*** Opening INPUT ***

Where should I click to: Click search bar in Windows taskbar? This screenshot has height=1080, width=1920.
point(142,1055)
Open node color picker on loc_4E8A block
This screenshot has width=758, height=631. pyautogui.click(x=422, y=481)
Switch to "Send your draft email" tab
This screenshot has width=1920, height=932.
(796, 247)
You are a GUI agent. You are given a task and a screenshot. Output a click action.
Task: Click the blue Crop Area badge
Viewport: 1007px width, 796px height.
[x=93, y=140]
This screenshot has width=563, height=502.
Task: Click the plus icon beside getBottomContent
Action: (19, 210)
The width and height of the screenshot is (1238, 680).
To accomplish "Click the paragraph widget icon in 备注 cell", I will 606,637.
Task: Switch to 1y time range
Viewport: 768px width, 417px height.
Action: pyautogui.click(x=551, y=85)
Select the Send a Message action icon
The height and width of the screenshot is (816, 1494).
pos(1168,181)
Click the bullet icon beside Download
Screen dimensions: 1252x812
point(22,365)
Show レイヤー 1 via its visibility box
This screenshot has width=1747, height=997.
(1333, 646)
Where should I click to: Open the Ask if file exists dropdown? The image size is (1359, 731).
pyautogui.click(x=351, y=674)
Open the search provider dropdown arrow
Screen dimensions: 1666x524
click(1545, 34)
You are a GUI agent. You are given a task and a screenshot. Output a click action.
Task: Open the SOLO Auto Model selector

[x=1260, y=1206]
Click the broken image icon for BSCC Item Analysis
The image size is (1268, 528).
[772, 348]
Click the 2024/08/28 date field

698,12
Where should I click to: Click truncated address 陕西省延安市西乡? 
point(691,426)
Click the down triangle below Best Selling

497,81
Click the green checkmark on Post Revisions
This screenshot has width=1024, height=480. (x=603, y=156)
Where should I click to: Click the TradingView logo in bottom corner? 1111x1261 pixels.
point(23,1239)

*** Closing INPUT ***

ASSIGNMENT
The records above need to be written out again. Keep them exact.

REPLY TO THE EXERCISE
Where should I click to: Click search bar in Windows taskbar? This screenshot has height=1080, width=1920.
point(142,1055)
Open node color picker on loc_4E8A block
This screenshot has width=758, height=631. pyautogui.click(x=422, y=481)
Switch to "Send your draft email" tab
This screenshot has width=1920, height=932.
(796, 247)
You are a GUI agent. You are given a task and a screenshot. Output a click action.
Task: Click the blue Crop Area badge
Viewport: 1007px width, 796px height.
[x=93, y=140]
This screenshot has width=563, height=502.
Task: Click the plus icon beside getBottomContent
Action: (19, 210)
The width and height of the screenshot is (1238, 680).
To accomplish "Click the paragraph widget icon in 备注 cell", I will 606,637.
Task: Switch to 1y time range
Viewport: 768px width, 417px height.
Action: pyautogui.click(x=551, y=85)
Select the Send a Message action icon
The height and width of the screenshot is (816, 1494).
pos(1168,181)
Click the bullet icon beside Download
Screen dimensions: 1252x812
point(22,365)
Show レイヤー 1 via its visibility box
This screenshot has width=1747, height=997.
(1333, 646)
Where should I click to: Open the Ask if file exists dropdown? The image size is (1359, 731).
pyautogui.click(x=351, y=674)
Open the search provider dropdown arrow
Screen dimensions: 1666x524
click(1545, 34)
You are a GUI agent. You are given a task and a screenshot. Output a click action.
Task: Open the SOLO Auto Model selector

[x=1260, y=1206]
Click the broken image icon for BSCC Item Analysis
The image size is (1268, 528).
[772, 348]
Click the 2024/08/28 date field

698,12
Where should I click to: Click truncated address 陕西省延安市西乡? 
point(691,426)
Click the down triangle below Best Selling

497,81
Click the green checkmark on Post Revisions
This screenshot has width=1024, height=480. (x=603, y=156)
Where should I click to: Click the TradingView logo in bottom corner? 1111x1261 pixels.
point(23,1239)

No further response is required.